ANALYZING COSTS OF HEALTH CARE SUPPORT COMPONENTS FOR THE POOR WITHIN THE PROJECT ON HEALTH CARE FOR CENTRAL HIGHLANDS PEOPLE
Trần Thị Mai Oanh, Nguyễn Khánh Phương, Nguyễn Thị Thủy, Hoàng Thị Phượng, Vương Lan Mai, Dương Huy Lương
Place of publication: Health Strategy and Policy Institute
Year of publication: 2009
The project on health care for Central Highlands people (Central Highlands Healthcare Project) is implemented in 5 Central Highlands provinces in 6 years, from 2004-2009 with the overall objective of improving health status and increasing accessibility to quality health care services, especially for the poor and ethnic minorities. One of the key outputs of the project is the Health care Fund for the Poor (HFP), which has been comprehensively and effectively supported. Costs analysis and impact assessment of project support components is essential to project assessment, in general and providing scientific evidence for managers and policy makers in expanding health care model for the poor in the future.
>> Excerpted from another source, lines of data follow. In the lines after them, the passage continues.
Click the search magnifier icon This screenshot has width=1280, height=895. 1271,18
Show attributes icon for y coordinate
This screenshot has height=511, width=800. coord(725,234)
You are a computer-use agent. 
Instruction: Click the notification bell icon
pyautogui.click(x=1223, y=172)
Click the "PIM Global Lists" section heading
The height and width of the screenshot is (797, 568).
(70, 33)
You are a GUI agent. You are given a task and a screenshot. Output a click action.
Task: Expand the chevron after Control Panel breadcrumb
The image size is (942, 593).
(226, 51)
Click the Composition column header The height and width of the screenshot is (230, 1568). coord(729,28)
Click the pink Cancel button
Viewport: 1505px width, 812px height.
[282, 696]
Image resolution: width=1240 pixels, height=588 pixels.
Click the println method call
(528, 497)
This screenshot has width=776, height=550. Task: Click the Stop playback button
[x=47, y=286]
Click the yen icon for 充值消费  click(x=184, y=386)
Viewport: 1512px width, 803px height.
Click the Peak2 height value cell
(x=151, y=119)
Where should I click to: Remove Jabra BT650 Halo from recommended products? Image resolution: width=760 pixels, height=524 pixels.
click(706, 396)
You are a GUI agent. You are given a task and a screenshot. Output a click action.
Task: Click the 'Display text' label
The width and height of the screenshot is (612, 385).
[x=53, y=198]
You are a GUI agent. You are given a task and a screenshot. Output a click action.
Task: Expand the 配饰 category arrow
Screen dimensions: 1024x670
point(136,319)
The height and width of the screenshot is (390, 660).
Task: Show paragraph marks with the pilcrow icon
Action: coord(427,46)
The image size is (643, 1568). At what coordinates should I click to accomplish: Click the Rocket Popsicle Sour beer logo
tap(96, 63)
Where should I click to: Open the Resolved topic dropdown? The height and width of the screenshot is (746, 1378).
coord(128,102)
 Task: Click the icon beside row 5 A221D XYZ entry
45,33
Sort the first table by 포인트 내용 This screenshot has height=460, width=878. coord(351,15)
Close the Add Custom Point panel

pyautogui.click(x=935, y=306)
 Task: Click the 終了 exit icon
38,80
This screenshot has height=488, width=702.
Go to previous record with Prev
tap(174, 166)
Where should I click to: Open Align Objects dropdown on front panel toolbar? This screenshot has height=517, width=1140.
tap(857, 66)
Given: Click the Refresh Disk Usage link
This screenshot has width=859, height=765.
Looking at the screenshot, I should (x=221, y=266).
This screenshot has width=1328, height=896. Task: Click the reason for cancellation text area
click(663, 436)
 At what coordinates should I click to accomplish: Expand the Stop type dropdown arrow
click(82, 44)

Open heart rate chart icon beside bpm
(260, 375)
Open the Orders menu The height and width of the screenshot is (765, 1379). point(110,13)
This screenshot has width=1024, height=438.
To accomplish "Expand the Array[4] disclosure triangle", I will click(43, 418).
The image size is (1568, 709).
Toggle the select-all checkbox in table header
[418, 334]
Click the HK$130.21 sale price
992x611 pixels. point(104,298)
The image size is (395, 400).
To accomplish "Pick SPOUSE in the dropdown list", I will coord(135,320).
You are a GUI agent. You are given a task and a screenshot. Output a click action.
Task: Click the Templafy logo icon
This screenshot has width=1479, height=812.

This study is conducted to analyze costs of support components within the C2 Component of the Central Highlands Healthcare Project; to clarify advantages and disadvantages in implementing project support components and draw lessons for apply these support measures in other localities.
The study employs ingredient approach in cost analyzing, combination of cross-sectional survey, quantitative and qualitative data collection in 5 project provinces in the Central Highlands.
• The total costs for implementing support components are estimated at 85.7 billion VND, of which project input costs are 68.6 billion VND- accounting for 80%, implementation costs by implementing facilities and institutions are 17.2 billion VND – accounting for more than 20%.
• The percentages of project investment support against total actual expenditures for different support components range 50-60%, with the highest of 65% for community-based examination and treatment support and lowest of 52% for meal support.
• The average meal support rate for each patient visit is 107,000 VND, highest in Kon Tum (126,000 VND) and lowest in Lam Dong (97,000 VND). The project average travel cost support is 80,000 VND, highest in Gia Lai and Dak Nong (97,297 VND and 96,318 VND, respectively) and lowest is Dak Lak (59,970 VND). The average direct support costs in 5 provinces is 1,519,728 VND with great variances due to significant differences in supported patient quantity, highest in Dak Nong (15,610,853 VND) and lowest in Gia Lai (202,691 VND). The average community-based examination and treatment costs is 60,000 VND/person/visit. The rate of project support against total costs covered by patients for meals and travel during treatment course is rather low, 22.3% and 20.9% for meals and travel. At all provincial and district facilities, kitchen setup is the form with more appropriate costs compared with other types of meal voucher or money distribution.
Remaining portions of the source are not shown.